**What the task asks**
Your answer should be exactly the lines from the one that contains "The height and width of the screenshot is (768, 1024)." through the final line of the entries below, and nothing else.

Stored data:
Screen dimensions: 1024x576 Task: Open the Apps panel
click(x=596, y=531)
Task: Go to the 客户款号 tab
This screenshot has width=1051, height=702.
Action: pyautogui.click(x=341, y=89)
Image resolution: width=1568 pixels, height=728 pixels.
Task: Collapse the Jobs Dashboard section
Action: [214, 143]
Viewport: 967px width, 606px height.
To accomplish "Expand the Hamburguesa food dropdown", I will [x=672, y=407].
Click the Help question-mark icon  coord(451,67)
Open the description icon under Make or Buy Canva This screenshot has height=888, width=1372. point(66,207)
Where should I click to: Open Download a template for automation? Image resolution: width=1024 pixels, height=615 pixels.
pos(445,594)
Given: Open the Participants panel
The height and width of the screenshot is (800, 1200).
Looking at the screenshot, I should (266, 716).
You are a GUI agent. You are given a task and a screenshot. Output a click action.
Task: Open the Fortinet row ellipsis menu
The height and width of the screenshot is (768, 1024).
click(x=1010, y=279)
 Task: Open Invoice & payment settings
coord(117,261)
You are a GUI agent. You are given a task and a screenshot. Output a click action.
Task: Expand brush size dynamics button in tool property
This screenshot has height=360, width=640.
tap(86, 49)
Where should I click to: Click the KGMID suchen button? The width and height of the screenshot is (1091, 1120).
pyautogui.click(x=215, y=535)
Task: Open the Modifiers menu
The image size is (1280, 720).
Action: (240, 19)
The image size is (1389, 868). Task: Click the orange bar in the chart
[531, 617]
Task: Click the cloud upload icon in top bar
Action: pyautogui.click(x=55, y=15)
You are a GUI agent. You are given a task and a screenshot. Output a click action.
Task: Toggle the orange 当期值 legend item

**Your solution**
The height and width of the screenshot is (768, 1024).
click(x=1010, y=279)
 Task: Open Invoice & payment settings
coord(117,261)
You are a GUI agent. You are given a task and a screenshot. Output a click action.
Task: Expand brush size dynamics button in tool property
This screenshot has height=360, width=640.
tap(86, 49)
Where should I click to: Click the KGMID suchen button? The width and height of the screenshot is (1091, 1120).
pyautogui.click(x=215, y=535)
Task: Open the Modifiers menu
The image size is (1280, 720).
Action: (240, 19)
The image size is (1389, 868). Task: Click the orange bar in the chart
[531, 617]
Task: Click the cloud upload icon in top bar
Action: pyautogui.click(x=55, y=15)
You are a GUI agent. You are given a task and a screenshot. Output a click action.
Task: Toggle the orange 当期值 legend item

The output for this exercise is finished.